**** Data provided ****

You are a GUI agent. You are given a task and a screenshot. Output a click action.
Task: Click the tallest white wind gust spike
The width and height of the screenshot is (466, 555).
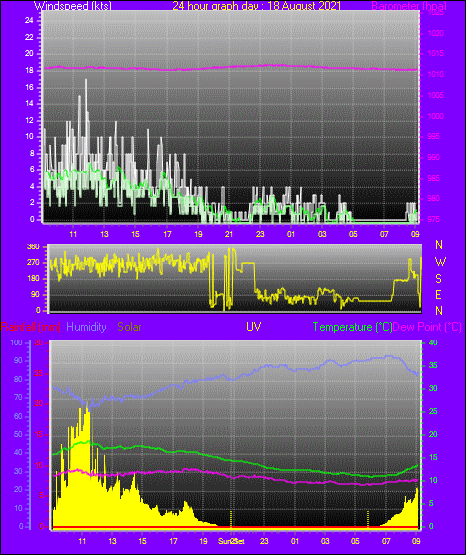[x=86, y=80]
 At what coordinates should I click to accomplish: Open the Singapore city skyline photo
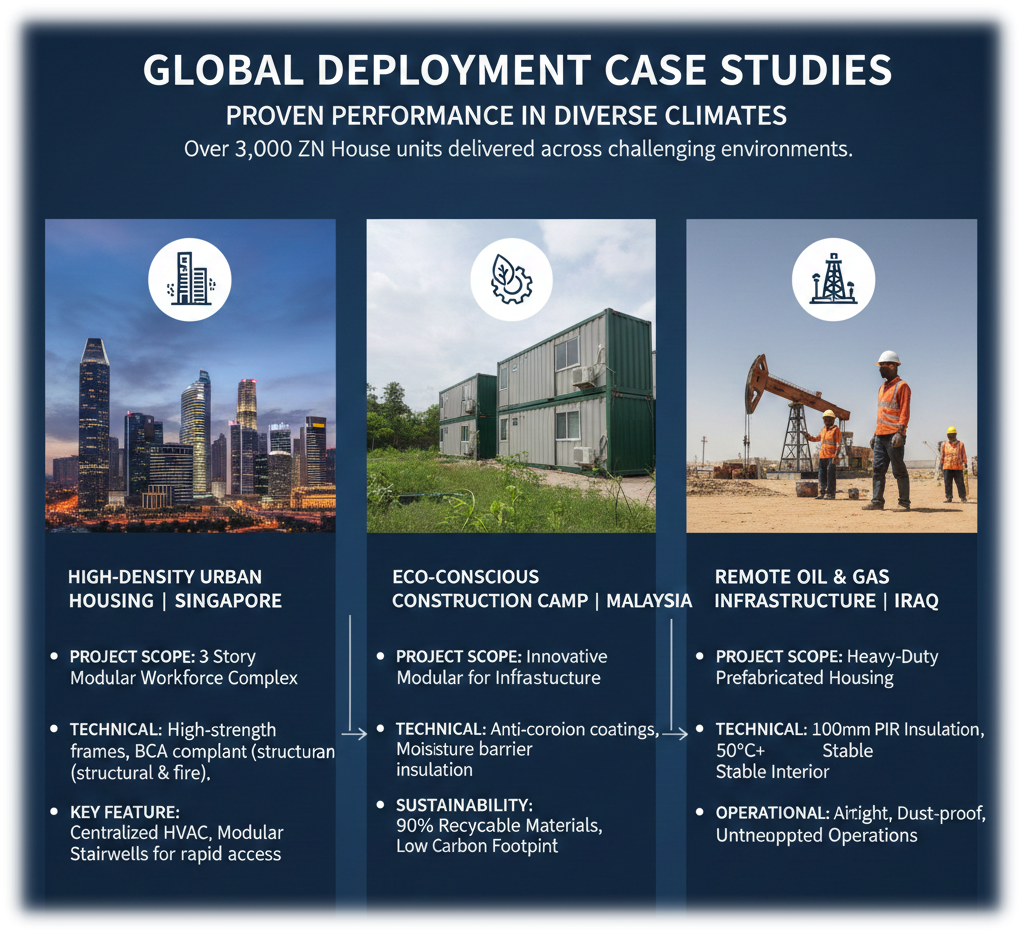click(x=190, y=420)
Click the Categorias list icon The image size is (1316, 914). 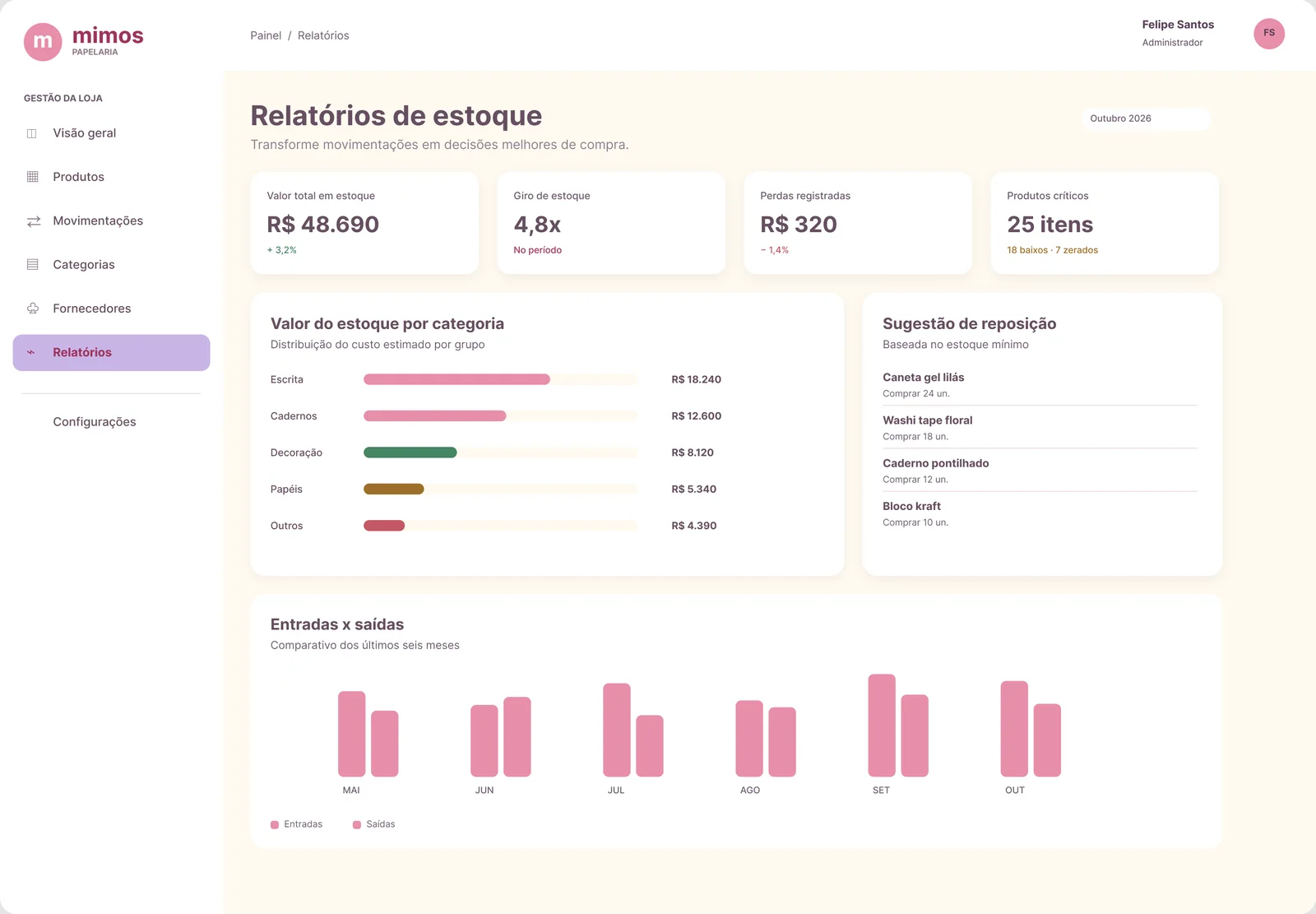point(33,265)
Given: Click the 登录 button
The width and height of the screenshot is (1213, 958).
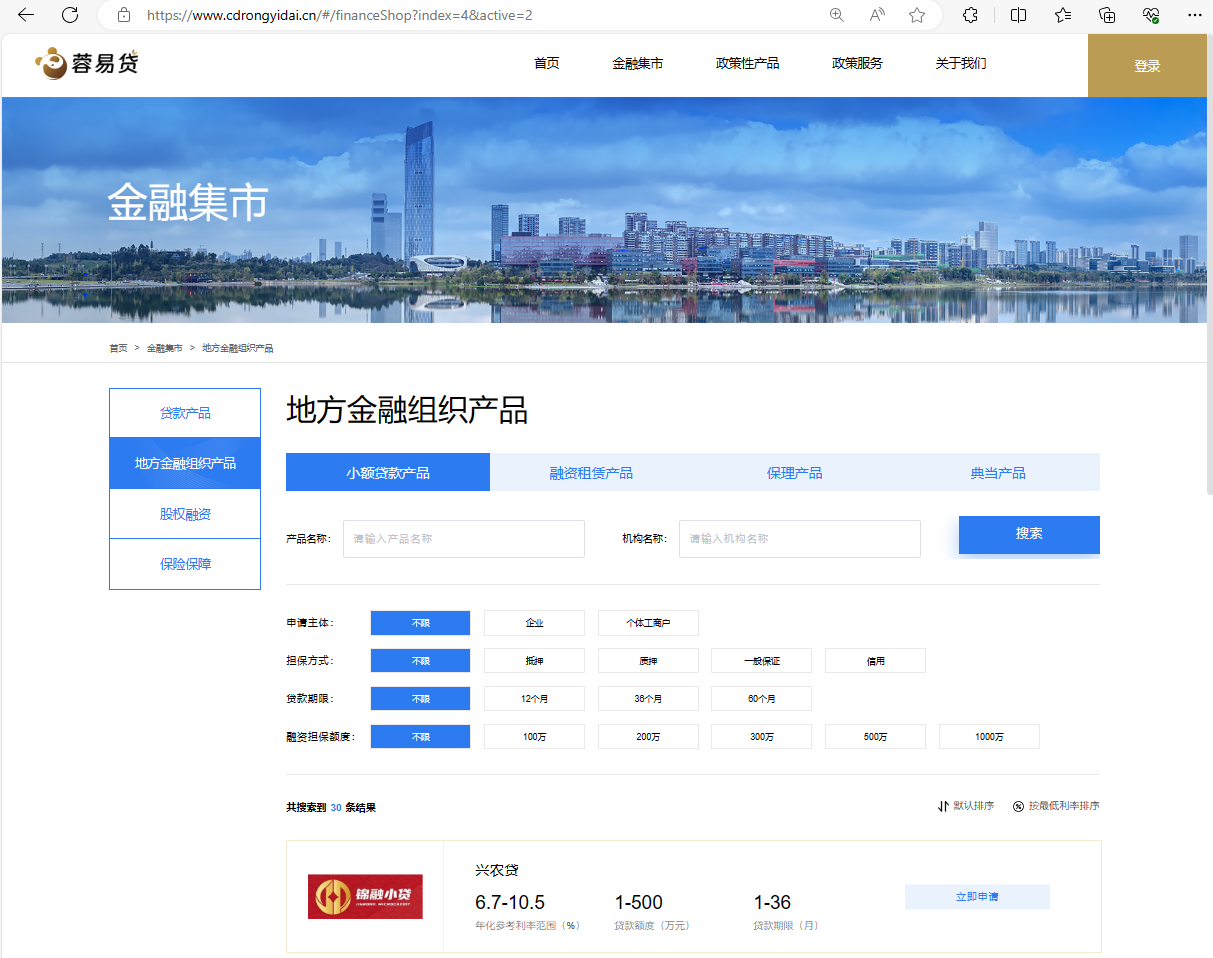Looking at the screenshot, I should click(1148, 63).
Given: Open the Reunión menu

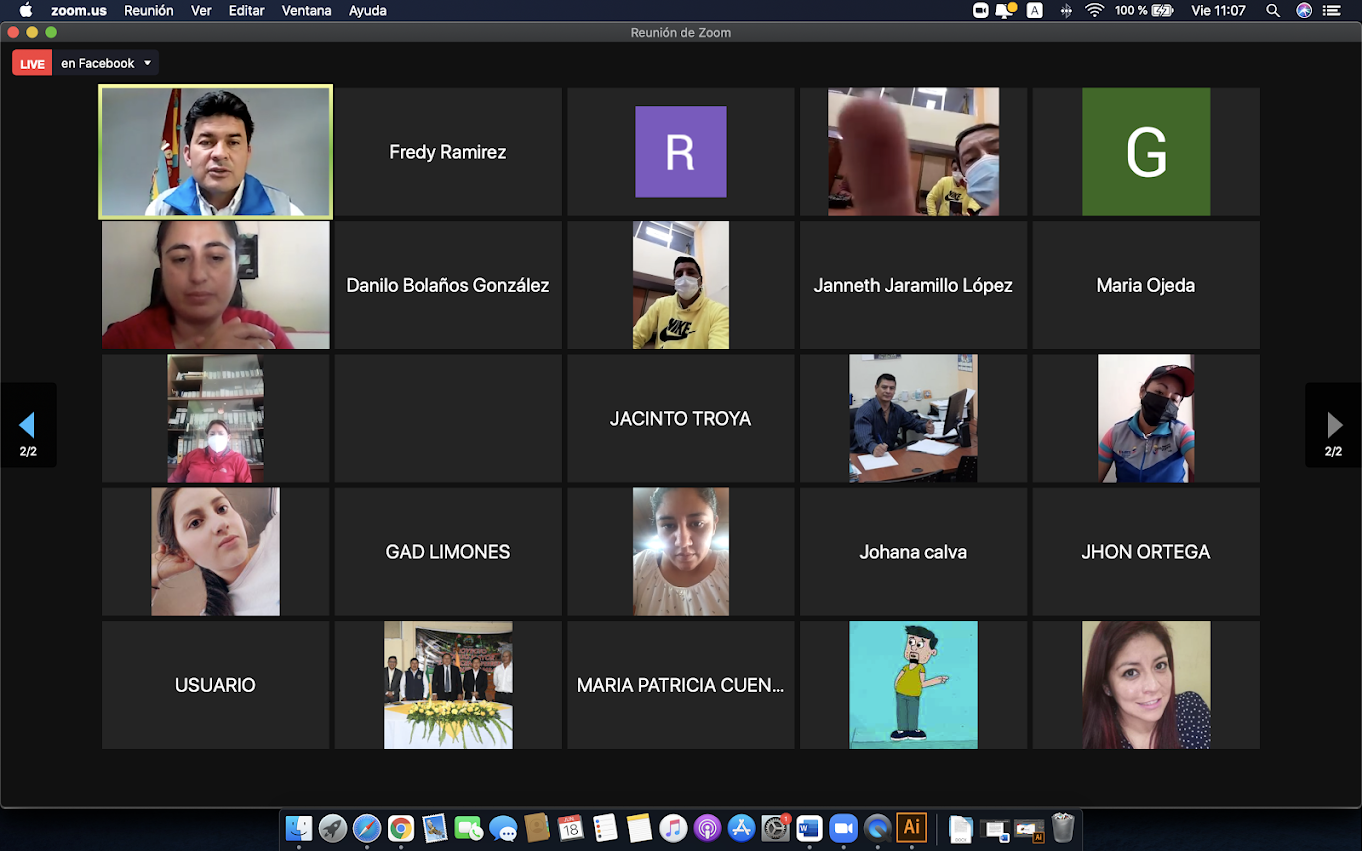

****

*Work to be completed*. Write out exactly the lines from the one containing "The width and height of the screenshot is (1213, 958)." through the end of the entries, both included. Pictures are not copied.

*The answer*.
The width and height of the screenshot is (1213, 958).
Looking at the screenshot, I should click(1148, 63).
Given: Open the Reunión menu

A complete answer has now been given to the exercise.